This page outlines how to use the files I've provided so that you could use it to create an end-to-end data pipeline
- Create AWS account
- Create IAM user with following policies attached
- AmazonS3FullAccess
- AmazonEC2FullAccess
- AWSLambda_FullAccess
- IAMFullAccess
- AmazonAthenaFullAccess
- AmazonElasticMapReduceFullAccess
- AWSGlueConsoleFullAccess
- AmazonEventBridgeFullAccess
- AmazonSESFullAccess
- Create an access key for this IAM user
- Create Snowflake account
- Copy and paste the SQL files into the worksheets section in your Snowflake UI
- Configure Snowflake Storage Integration with AWS S3. This link will provide the instructions
- Change the fields in the snowflake SQL files to match the parameters you have set up.

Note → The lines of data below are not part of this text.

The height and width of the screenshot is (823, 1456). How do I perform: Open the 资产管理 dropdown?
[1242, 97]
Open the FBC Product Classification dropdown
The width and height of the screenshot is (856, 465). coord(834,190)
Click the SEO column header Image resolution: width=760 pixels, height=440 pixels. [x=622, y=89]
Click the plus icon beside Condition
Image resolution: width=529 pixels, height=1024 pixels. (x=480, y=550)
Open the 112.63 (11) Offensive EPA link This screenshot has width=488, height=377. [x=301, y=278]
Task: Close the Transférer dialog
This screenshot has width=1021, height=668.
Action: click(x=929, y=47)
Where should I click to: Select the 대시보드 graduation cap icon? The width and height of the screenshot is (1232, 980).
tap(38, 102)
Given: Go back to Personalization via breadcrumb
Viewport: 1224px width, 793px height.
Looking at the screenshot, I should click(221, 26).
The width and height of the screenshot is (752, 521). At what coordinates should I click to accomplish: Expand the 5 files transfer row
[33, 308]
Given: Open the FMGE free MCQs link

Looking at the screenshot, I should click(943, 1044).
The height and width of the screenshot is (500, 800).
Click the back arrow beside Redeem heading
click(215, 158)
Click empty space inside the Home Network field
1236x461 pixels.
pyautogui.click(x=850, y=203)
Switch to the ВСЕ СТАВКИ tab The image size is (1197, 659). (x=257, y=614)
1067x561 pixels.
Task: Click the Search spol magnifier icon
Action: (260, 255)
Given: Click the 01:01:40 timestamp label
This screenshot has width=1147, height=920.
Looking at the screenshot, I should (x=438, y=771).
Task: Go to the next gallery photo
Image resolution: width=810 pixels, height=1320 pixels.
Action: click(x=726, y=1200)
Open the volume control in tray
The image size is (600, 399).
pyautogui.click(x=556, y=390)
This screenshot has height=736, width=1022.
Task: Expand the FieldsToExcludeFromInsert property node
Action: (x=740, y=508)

- NOTE: Please do not run the sql queries I've provided on Snowflake yet. We need to create the s3 bucket in the Create_AWS_Artifacts folder step first before we can load the Snowflake data to S3
- Create and/or use an EC2 t2.xlarge instance running on Ubuntu, with >=24GB of EBS storage.
- Ensure you create or use an existing key pair for login when setting up the EC2 instance
- Under security group inbound rules, create or modify a security group with the following:
- SSH Type (Port 22) from Source as MY IP
- Port 8080 from Sources as Anywhere-IPv4 and Anywhere IPv6
- Port 8088 from Sources as Anywhere-IPv4 and Anywhere IPv6
- Attach this security group to your EC2 instance
- Attach an elastic IP address to your EC2 instance. This is so that when accessing the Airflow DAG API, you can keep using the same url to do so
- Upload the files in this repository into your EC2 folder
- Run "chmod +x <script>" for each of the .sh scripts in the Software_Installations folder
- Run the scripts within the Software_Installations folder in this order: install_packages.sh -> install_docker.sh -> install_docker_compose.sh
- If you haven't done so already, run "aws configure" in the command line so that you can run the scripts on the EC2 command line without there being permission errors. Enter the following:
- AWS Access Key ID [None]: {access key}
- AWS Secret Access Key [None]: {secret access key}
- Default region name [None]: {aws region your EC2 is in}
- Default output format [None]: json
- Create a .env file both in the main folder and the Airflow_EMR subfolder.
- For the .env file in the main folder, the structure looks like this:
- ACCESS_KEY=''
- SECRET_KEY=''
- AIRFLOW_USERNAME='admin'
- AIRFLOW_PASSWORD='admin'
- NOTE: If you feel the Airflow username and password are insecure, after Airflow is set up and the Lambda Function is created, please feel free to change the Airflow username and password for the above .env file in both the AWS CLI and Lambda Function, as well as the username and password in the Airflow UI. But please make sure the changes you've made in all places are identical as the Lambda function will not be able to call the Airflow DAG if the changes aren't the same.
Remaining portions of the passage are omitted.